What needs to be done
All of the entries below are to be retyped exactly.

Items from a data source
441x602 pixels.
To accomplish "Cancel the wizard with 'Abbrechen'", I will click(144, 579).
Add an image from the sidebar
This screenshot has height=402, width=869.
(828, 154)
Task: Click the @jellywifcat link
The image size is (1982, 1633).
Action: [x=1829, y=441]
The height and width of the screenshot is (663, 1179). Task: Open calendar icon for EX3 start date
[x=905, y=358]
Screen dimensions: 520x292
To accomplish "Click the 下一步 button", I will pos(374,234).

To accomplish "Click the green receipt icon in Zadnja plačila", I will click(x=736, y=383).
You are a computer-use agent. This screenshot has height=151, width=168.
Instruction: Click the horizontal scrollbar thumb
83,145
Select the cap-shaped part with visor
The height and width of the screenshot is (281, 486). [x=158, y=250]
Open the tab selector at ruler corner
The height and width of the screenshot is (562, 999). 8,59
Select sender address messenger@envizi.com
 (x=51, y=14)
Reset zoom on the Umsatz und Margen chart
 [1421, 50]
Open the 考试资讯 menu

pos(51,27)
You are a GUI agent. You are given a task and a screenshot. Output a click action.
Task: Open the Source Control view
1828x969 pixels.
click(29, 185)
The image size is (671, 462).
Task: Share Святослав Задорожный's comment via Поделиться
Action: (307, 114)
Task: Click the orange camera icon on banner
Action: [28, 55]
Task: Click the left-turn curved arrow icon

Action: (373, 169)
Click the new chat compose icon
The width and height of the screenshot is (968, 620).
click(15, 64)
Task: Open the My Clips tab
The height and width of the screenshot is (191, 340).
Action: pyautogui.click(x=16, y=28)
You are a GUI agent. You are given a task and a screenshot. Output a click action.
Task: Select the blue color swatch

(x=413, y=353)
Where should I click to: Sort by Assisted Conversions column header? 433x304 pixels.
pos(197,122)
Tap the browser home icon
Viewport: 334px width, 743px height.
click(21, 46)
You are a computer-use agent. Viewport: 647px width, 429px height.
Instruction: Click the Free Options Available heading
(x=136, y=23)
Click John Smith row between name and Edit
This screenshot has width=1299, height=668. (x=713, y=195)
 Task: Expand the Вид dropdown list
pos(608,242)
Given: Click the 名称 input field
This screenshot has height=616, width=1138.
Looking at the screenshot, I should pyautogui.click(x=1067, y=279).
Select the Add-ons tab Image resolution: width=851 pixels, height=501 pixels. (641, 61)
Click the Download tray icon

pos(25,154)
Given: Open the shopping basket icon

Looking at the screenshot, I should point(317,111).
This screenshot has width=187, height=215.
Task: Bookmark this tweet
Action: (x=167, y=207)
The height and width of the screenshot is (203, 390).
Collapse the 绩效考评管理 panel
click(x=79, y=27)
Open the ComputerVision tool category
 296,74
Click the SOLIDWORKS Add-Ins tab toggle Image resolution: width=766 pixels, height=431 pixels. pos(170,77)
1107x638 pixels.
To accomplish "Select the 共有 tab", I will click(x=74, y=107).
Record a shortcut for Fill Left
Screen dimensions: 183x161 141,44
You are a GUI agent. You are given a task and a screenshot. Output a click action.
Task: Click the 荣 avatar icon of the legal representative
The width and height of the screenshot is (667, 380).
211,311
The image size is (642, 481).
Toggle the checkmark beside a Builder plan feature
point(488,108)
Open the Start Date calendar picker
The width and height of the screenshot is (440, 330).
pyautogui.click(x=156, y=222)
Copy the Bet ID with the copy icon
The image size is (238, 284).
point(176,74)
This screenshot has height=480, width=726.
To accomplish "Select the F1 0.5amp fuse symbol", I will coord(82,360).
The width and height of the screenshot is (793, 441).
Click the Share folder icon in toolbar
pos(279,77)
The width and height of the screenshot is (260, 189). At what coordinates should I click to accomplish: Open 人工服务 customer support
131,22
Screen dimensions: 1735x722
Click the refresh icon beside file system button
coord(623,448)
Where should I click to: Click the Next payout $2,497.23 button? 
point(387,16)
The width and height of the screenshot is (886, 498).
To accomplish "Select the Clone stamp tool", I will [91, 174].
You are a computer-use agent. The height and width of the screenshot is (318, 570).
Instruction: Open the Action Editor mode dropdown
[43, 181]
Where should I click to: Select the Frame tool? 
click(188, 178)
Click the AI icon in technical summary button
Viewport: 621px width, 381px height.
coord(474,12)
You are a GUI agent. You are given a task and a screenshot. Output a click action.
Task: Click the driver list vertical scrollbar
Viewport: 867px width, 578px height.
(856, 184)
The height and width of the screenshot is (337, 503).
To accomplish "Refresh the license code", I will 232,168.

Exercise answer
441x602 pixels.
To accomplish "Cancel the wizard with 'Abbrechen'", I will click(144, 579).
Add an image from the sidebar
This screenshot has height=402, width=869.
(828, 154)
Task: Click the @jellywifcat link
The image size is (1982, 1633).
Action: [x=1829, y=441]
The height and width of the screenshot is (663, 1179). Task: Open calendar icon for EX3 start date
[x=905, y=358]
Screen dimensions: 520x292
To accomplish "Click the 下一步 button", I will pos(374,234).

To accomplish "Click the green receipt icon in Zadnja plačila", I will click(x=736, y=383).
You are a computer-use agent. This screenshot has height=151, width=168.
Instruction: Click the horizontal scrollbar thumb
83,145
Select the cap-shaped part with visor
The height and width of the screenshot is (281, 486). [x=158, y=250]
Open the tab selector at ruler corner
The height and width of the screenshot is (562, 999). 8,59
Select sender address messenger@envizi.com
 (x=51, y=14)
Reset zoom on the Umsatz und Margen chart
 [1421, 50]
Open the 考试资讯 menu

pos(51,27)
You are a GUI agent. You are given a task and a screenshot. Output a click action.
Task: Open the Source Control view
1828x969 pixels.
click(29, 185)
The image size is (671, 462).
Task: Share Святослав Задорожный's comment via Поделиться
Action: (307, 114)
Task: Click the orange camera icon on banner
Action: [28, 55]
Task: Click the left-turn curved arrow icon

Action: (373, 169)
Click the new chat compose icon
The width and height of the screenshot is (968, 620).
click(15, 64)
Task: Open the My Clips tab
The height and width of the screenshot is (191, 340).
Action: pyautogui.click(x=16, y=28)
You are a GUI agent. You are given a task and a screenshot. Output a click action.
Task: Select the blue color swatch

(x=413, y=353)
Where should I click to: Sort by Assisted Conversions column header? 433x304 pixels.
pos(197,122)
Tap the browser home icon
Viewport: 334px width, 743px height.
click(21, 46)
You are a computer-use agent. Viewport: 647px width, 429px height.
Instruction: Click the Free Options Available heading
(x=136, y=23)
Click John Smith row between name and Edit
This screenshot has width=1299, height=668. (x=713, y=195)
 Task: Expand the Вид dropdown list
pos(608,242)
Given: Click the 名称 input field
This screenshot has height=616, width=1138.
Looking at the screenshot, I should pyautogui.click(x=1067, y=279).
Select the Add-ons tab Image resolution: width=851 pixels, height=501 pixels. (641, 61)
Click the Download tray icon

pos(25,154)
Given: Open the shopping basket icon

Looking at the screenshot, I should point(317,111).
This screenshot has width=187, height=215.
Task: Bookmark this tweet
Action: (x=167, y=207)
The height and width of the screenshot is (203, 390).
Collapse the 绩效考评管理 panel
click(x=79, y=27)
Open the ComputerVision tool category
 296,74
Click the SOLIDWORKS Add-Ins tab toggle Image resolution: width=766 pixels, height=431 pixels. pos(170,77)
1107x638 pixels.
To accomplish "Select the 共有 tab", I will click(x=74, y=107).
Record a shortcut for Fill Left
Screen dimensions: 183x161 141,44
You are a GUI agent. You are given a task and a screenshot. Output a click action.
Task: Click the 荣 avatar icon of the legal representative
The width and height of the screenshot is (667, 380).
211,311
The image size is (642, 481).
Toggle the checkmark beside a Builder plan feature
point(488,108)
Open the Start Date calendar picker
The width and height of the screenshot is (440, 330).
pyautogui.click(x=156, y=222)
Copy the Bet ID with the copy icon
The image size is (238, 284).
point(176,74)
This screenshot has height=480, width=726.
To accomplish "Select the F1 0.5amp fuse symbol", I will coord(82,360).
The width and height of the screenshot is (793, 441).
Click the Share folder icon in toolbar
pos(279,77)
The width and height of the screenshot is (260, 189). At what coordinates should I click to accomplish: Open 人工服务 customer support
131,22
Screen dimensions: 1735x722
Click the refresh icon beside file system button
coord(623,448)
Where should I click to: Click the Next payout $2,497.23 button? 
point(387,16)
The width and height of the screenshot is (886, 498).
To accomplish "Select the Clone stamp tool", I will [91, 174].
You are a computer-use agent. The height and width of the screenshot is (318, 570).
Instruction: Open the Action Editor mode dropdown
[43, 181]
Where should I click to: Select the Frame tool? 
click(188, 178)
Click the AI icon in technical summary button
Viewport: 621px width, 381px height.
coord(474,12)
You are a GUI agent. You are given a task and a screenshot. Output a click action.
Task: Click the driver list vertical scrollbar
Viewport: 867px width, 578px height.
(856, 184)
The height and width of the screenshot is (337, 503).
To accomplish "Refresh the license code", I will 232,168.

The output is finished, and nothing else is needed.